*PASSAGE PROVIDED*:

------------------------

SUMMARY:out of mbufs, ethernet collisions, 3/280 server panic, stumped

From: James Ganong (jeg@ced.berkeley.edu)
Date: Fri Oct 18 1991 - 00:22:43 CDT


Conclusion: upgrade to sunos 4.1.1, and see what happens.

This was suggested by stern@sunne.East.Sun.COM (Hal Stern - Consultant)
and rusty@groan.Berkeley.EDU (Rusty Wright).

All of the suggestions I got would have been great to know when the
network was getting hammered, so I could try to find out why it was
happening. (Un)fortunately, my network as been acting better in the
last week. Because all the suggestions were good, and I have not been
able to test them very well, this summary is long, maybe it will
provide useful hints to somebody facing the same problem. Here are
the suggestions people made, and at the bottom notes from Hal Stern
with several ways to try to diagnose and treat the problem, and my
original posting.

poffen@sj.ate.slb.com (Russ Poffenberger) and "Andrew Luebker"
<aahvdl@eye.psych.umn.edu> warned me about machines using the wrong
broadcast address causing a broadcast storm. I don't think any of
the unix machines on my network could have done this because they
all use yp, and they have to have the right broadcast address to function
at all.

erueg@cfgauss.uni-math.gwdg.de (Eckhard Rueggeberg) suggested that I
try programs like etherfind -v to see what processes and sockets are
involved. Once I had rebooted all the workstations and the network
was quiet it was too late to see what had been hammering it, but I
found something that may be useful to other people with sgi's on their
network. We have one mail spool directory, which is nfs mounted on all
the machines. The sgi users like to use a program called mailbox,
which is a very fancy sort of biff. It checks for mail very
frequently, and each time it does it results in a bunch of nfs
packets. Joyce Richards at SGI told me how to make it check every 10
seconds instead. On the sgi's /usr/etc/inetd.conf, add -t 10 at the
end of the line that reads:
sgi_fam/1 stream rpc/tcp wait root /usr/etc/fam famd

scs@lokkur.dexter.mi.us (Steve Simmons) and frutig@rdc.puc-rio.br
(Marcello Frutig) both said they had seen this problem before because
of bad ethernet hardware, usually a bad transciever, once a bad BNC
connector, and once a piece of CATV cable put into a thinnet.

------------------------

*DATA EXTRACTS*:
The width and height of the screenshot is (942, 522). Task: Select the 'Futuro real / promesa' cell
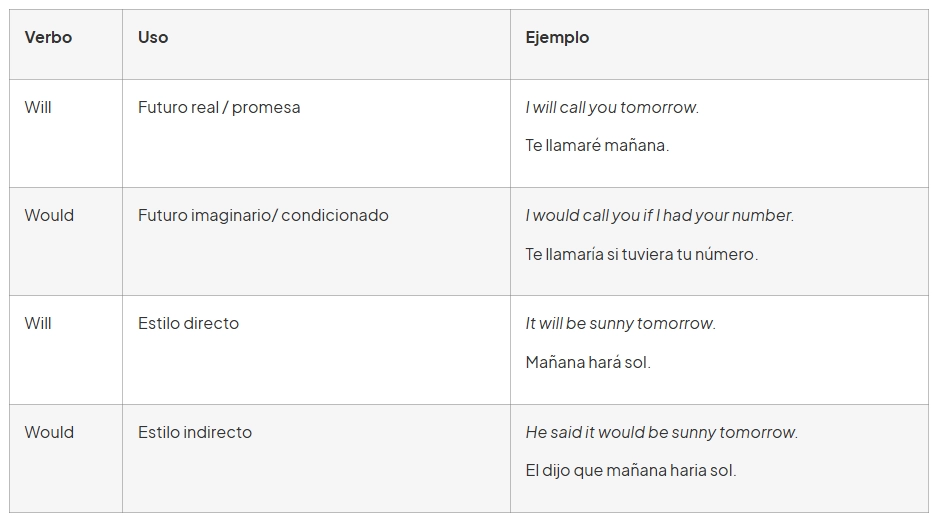click(x=219, y=107)
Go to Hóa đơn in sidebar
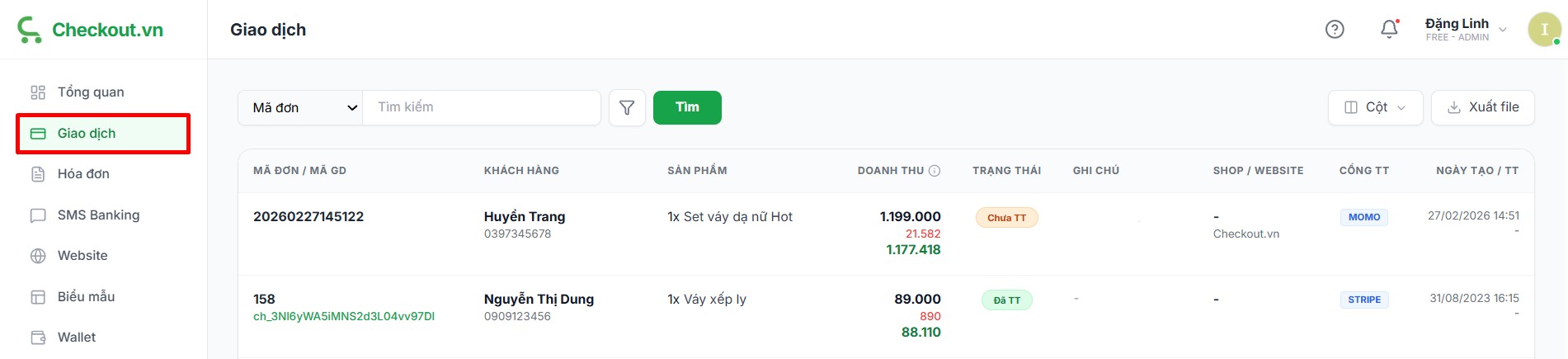1568x359 pixels. (83, 174)

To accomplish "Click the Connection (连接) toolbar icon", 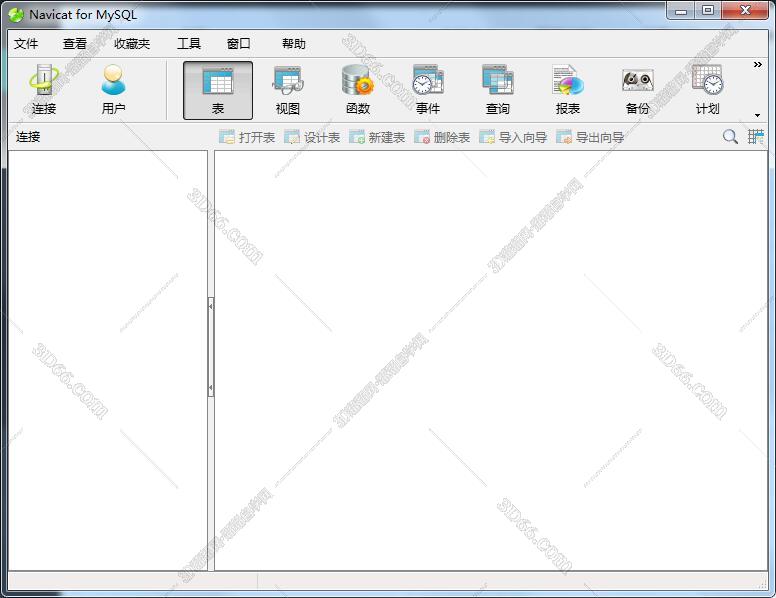I will point(43,90).
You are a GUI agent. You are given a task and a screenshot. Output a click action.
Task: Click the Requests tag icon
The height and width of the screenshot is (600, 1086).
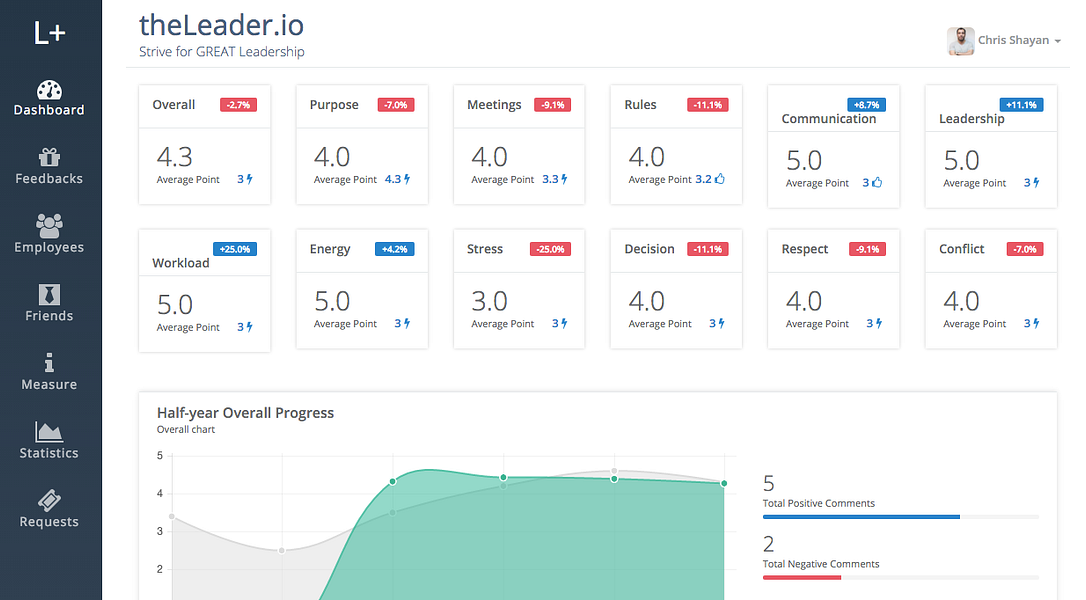pos(49,500)
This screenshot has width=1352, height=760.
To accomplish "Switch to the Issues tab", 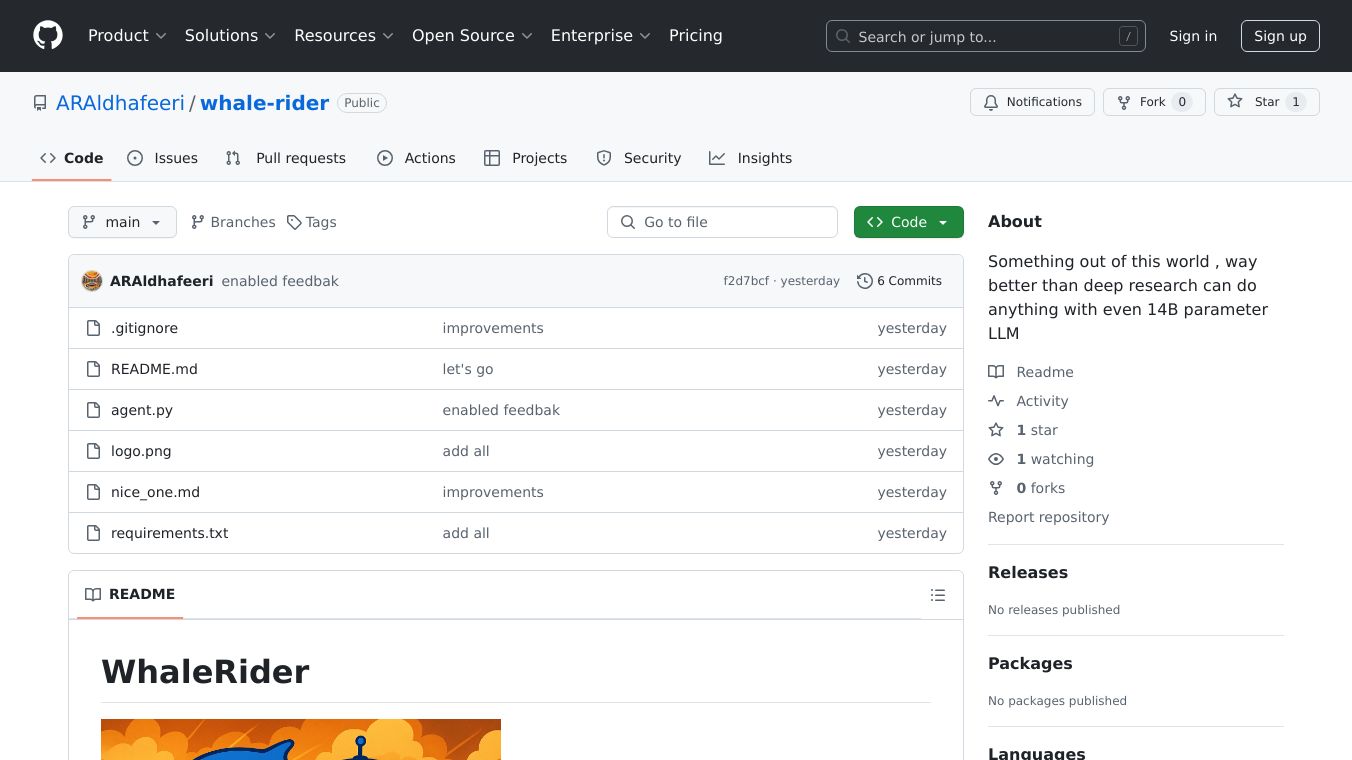I will point(163,158).
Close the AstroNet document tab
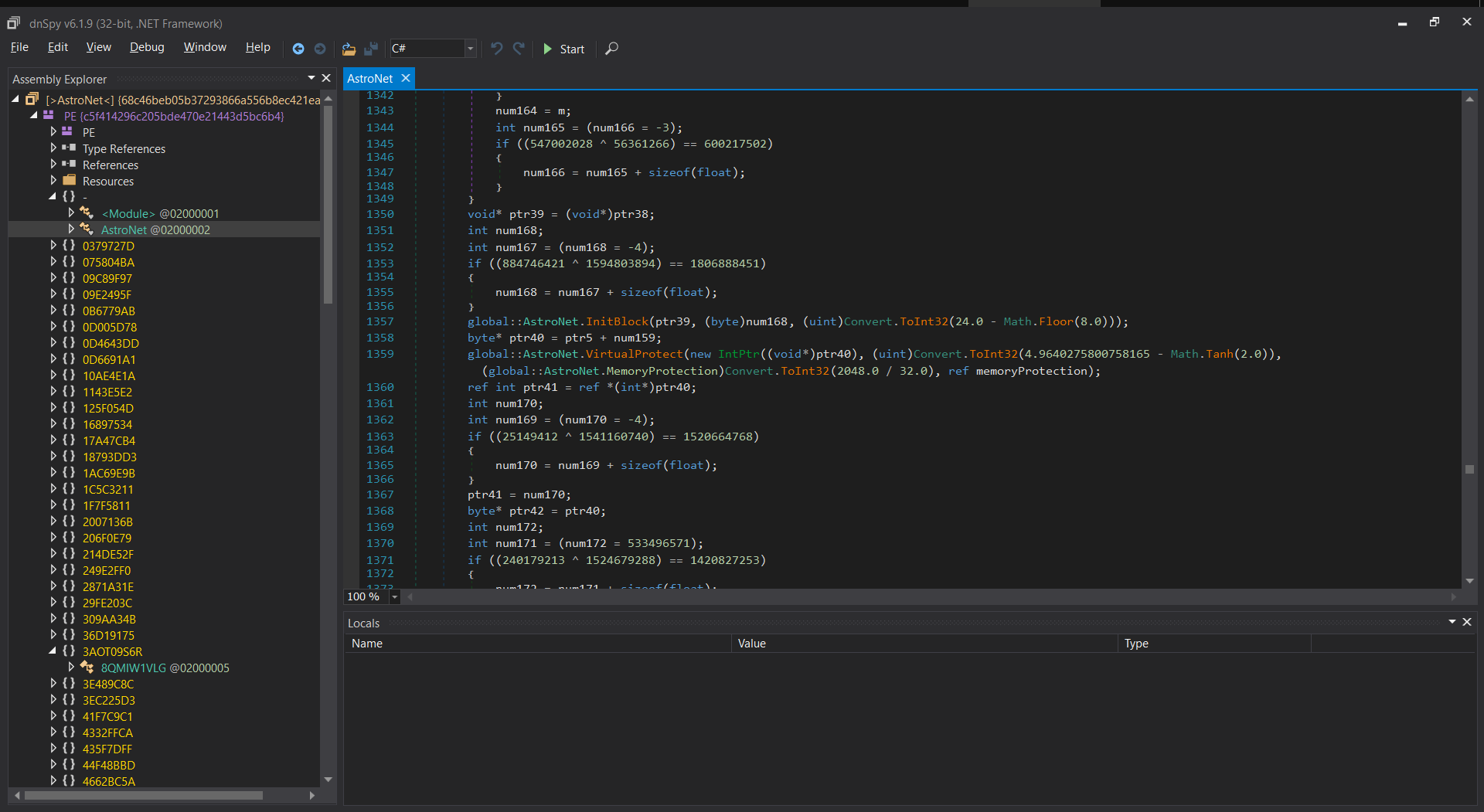 (x=406, y=78)
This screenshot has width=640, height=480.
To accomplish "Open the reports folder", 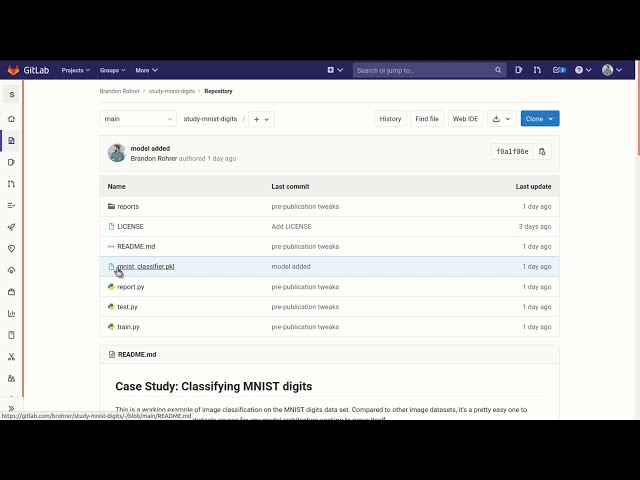I will (x=128, y=207).
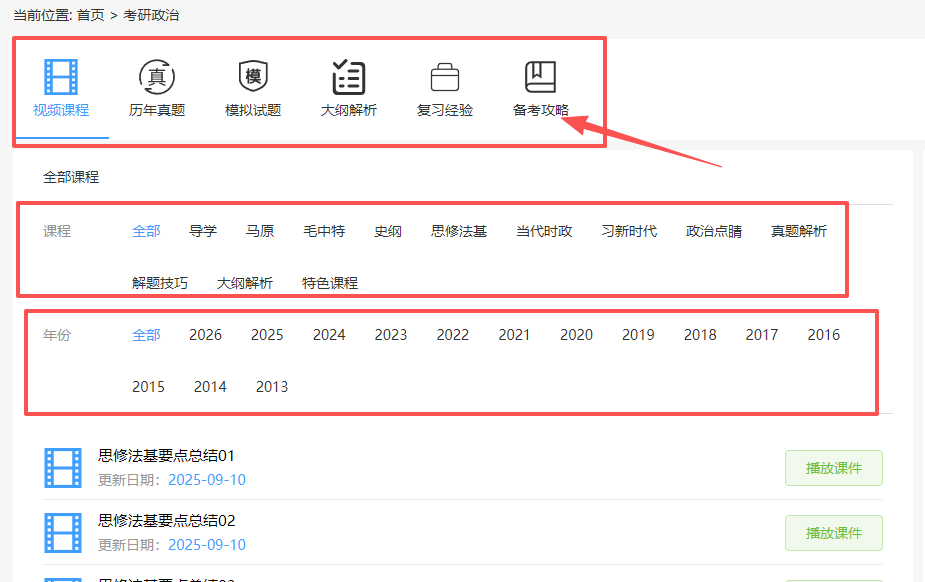Open the 复习经验 briefcase icon
Viewport: 925px width, 582px height.
click(x=444, y=78)
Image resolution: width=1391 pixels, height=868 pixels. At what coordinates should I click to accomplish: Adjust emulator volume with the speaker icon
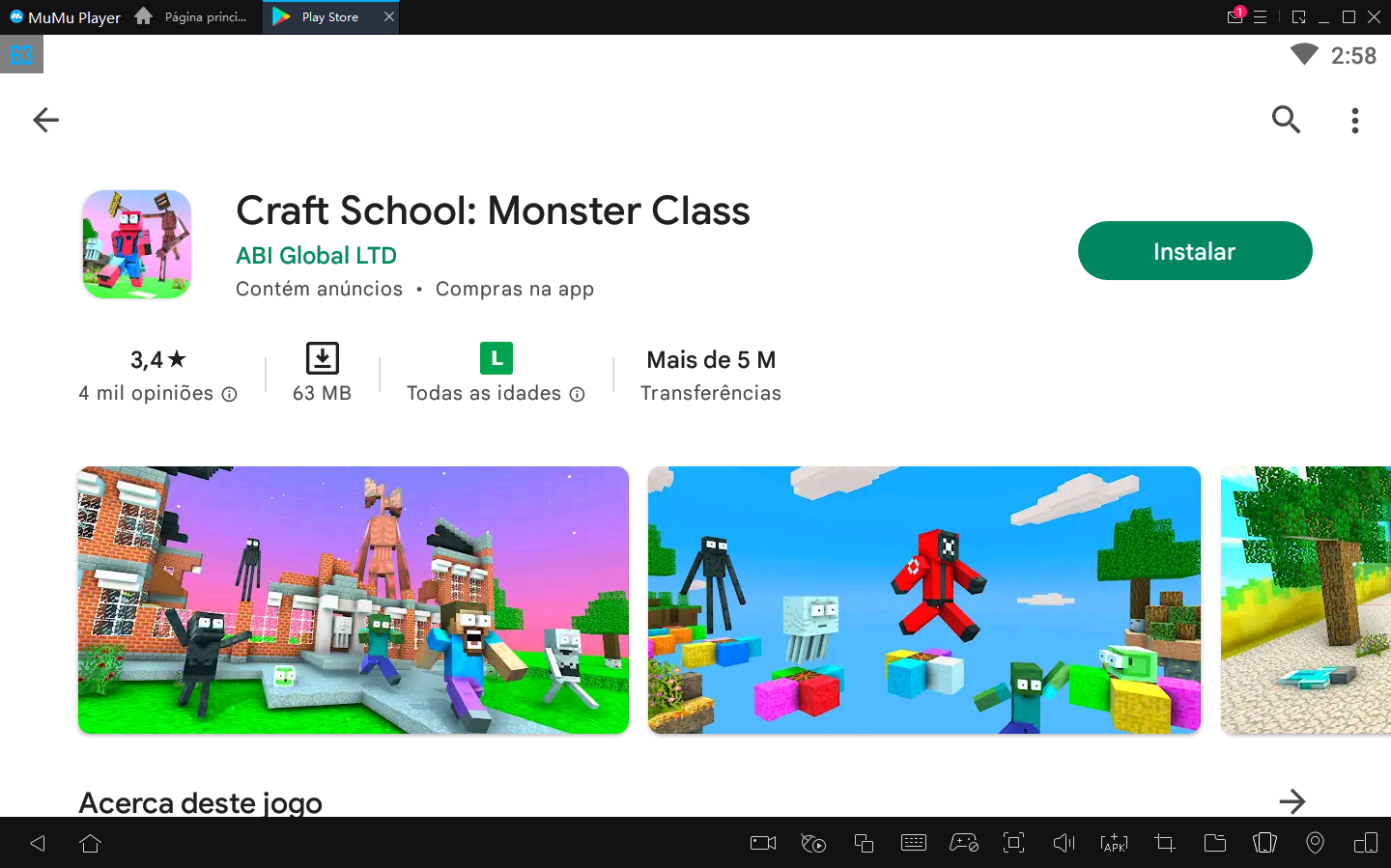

------------------------

*TASK SET*:
**1.** In the network troubleshooting summary, what has to be added to the end of the sgi_fam line in /usr/etc/inetd.conf on the SGI machines?
**2.** Continue the network troubleshooting summary from the point where it stops.
Nothing in the records is needed here.

*ANSWER SET*:
**1.** -t 10

**2.**
Perhaps I should suspect the network hardware instead of
the software, but because of my lack of knowlege below the "gee it is
plugged in and the little light is blinking" line, I am going to try
to fix the software first and see if that resolves it.

matt@wbst845e.xerox.com (Matt Goheen) told me another possible reason
for the network gettting pounded with sunos 4.0.3: ...when a program
running on a NFS client had its executable over written (i.e. by a
"make") -- the program would go into some sort of intensive loop and
pound the server with ethernet packets....This was fixed in 4.1 (now
the program gets a "bus error" when the executable changes out from
under it)....

After posting my question, I found

Patch-ID# 100126-05
Synopsis: SunOS4.1 SunOS4.1_PSR_A SunOS4.1.1 SunOS4.0.3 MBUF PATCH
Topic: Doubling MBUF size

I applied this patch six days ago, and have had one crash.
which looks like another problem with the ethernet. I am not
worrying about it now, because I am about to go to 4.1.1 and see if
it repeats. But just in case somebody is curious:

ie0: cmd not accepted
panic: iechkcca
% adb -k vmunix.7 vmcore.7
$c
physmem 3fe
_panic(0xf08ef4a) + 44
_iechkcca(0xf0b06f0) + 6c
_iecustart(0xf0b06f0) + 1c
_iedog(0xf0b06f0,0x0) + 82
_softclock(0x2000) + 84
_hardclock() + 288
level5(?)
_sleep(0xf08fe0c,0x0) + 90
_sched() + b8
_main() + 20a

Here are Hal's Notes:

From: stern@sunne.East.Sun.COM (Hal Stern - Consultant)

mbufs are "envelopes" that are used to wrap up an ethernet packet
while it is passed up- and down-stream in the TCP/IP (or other)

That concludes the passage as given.